> [Page text]:
Why is bitcoin’s price so high?
By John Biggs for TechCrunch
Bitcoin’s price has risen stratospherically, a fact that leaves many minor players in the market with massive gains and many bigger players millionaires. But is this a bubble? Are the gains real? And are the bitcoin whales in for a sad Christmas?
First we must understand what drives bitcoin price and, in particular, this boom. The common understanding for current growth leads us back to institutional investors preparing for the forthcoming BTC futures exchanges.
The primary theory about the astonishing rally being put forward by investors on social media is that bitcoin will soon benefit from big institutional money injections via the introduction of the first BTC futures products. CBOE Global Markets and CME Group are launching new futures contracts on December 10 and December 17, allowing investors to go long or short on bitcoin. This ability makes bitcoin far more palatable to big investors who are currently flooding the market to make profits if and when the bitcoin price falls.
This move also legitimizes bitcoin in Wall Street’s eyes, an important point considering cryptocurrencies are still suspect.
Further growth comes from the the “bitcoin as a store of value” crowd. This group of enthusiast bought and held bitcoin and will not sell it at any current price. More and more bitcoin fans are entering into this group and they are driving up demand increases. In a world where people expect bitcoin to be worth $1 million soon this sort of activity – whether rational or irrational – is quite popular.
We see a common thread between these points: hype and news. All cryptocurrency movements are based on domain specific media and conversations between traders. Bitcoin traders, it can be said, are now akin to the jolly colonists selling stocks under buttonwood tree. This small but influential market is prone to panics based on a single Tweet and users work together to a least bolster themselves with cries of “HODL!” The market is so nascent that there are no dark pools, no popular algorithmic trading systems, and no real way to automate your buying and selling activities (although, without futures, there was never a need to). That is all coming and at that point the market will harden itself against panics and booms. Until then we enjoy rises and dips and volatility that puts most bitcoin dilettantes off their lunch.
Ultimately new and old users are testing the limits of a system that, for a decade, has been untested. The futures market will be a big driver in growth and bust over the next few months as institutional investors begin using the currency. CoinDesk writer Omkar Godbole notes that the price should remain stable but a “a pullback to $11,000 cannot be ruled out, but dips below the upward sloping 10-day MA of $11,500 are likely to be short-lived.”

> [Exercise data]:
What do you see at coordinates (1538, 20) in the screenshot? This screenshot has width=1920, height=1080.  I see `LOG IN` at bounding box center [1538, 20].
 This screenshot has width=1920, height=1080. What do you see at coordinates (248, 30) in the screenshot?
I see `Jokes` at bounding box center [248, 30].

> [Work instruction A]: In the article on bitcoin's price, on which dates are CBOE Global Markets and CME Group launching their new futures contracts?
> [Work instruction B]: Extract verbatim from the article on bitcoin's price the passage that opens with the words containing "By John Biggs" and closes with "BTC futures exchanges.".

> [Exercise solution A]: December 10 and December 17.

> [Exercise solution B]:
By John Biggs for TechCrunch
Bitcoin’s price has risen stratospherically, a fact that leaves many minor players in the market with massive gains and many bigger players millionaires. But is this a bubble? Are the gains real? And are the bitcoin whales in for a sad Christmas?
First we must understand what drives bitcoin price and, in particular, this boom. The common understanding for current growth leads us back to institutional investors preparing for the forthcoming BTC futures exchanges.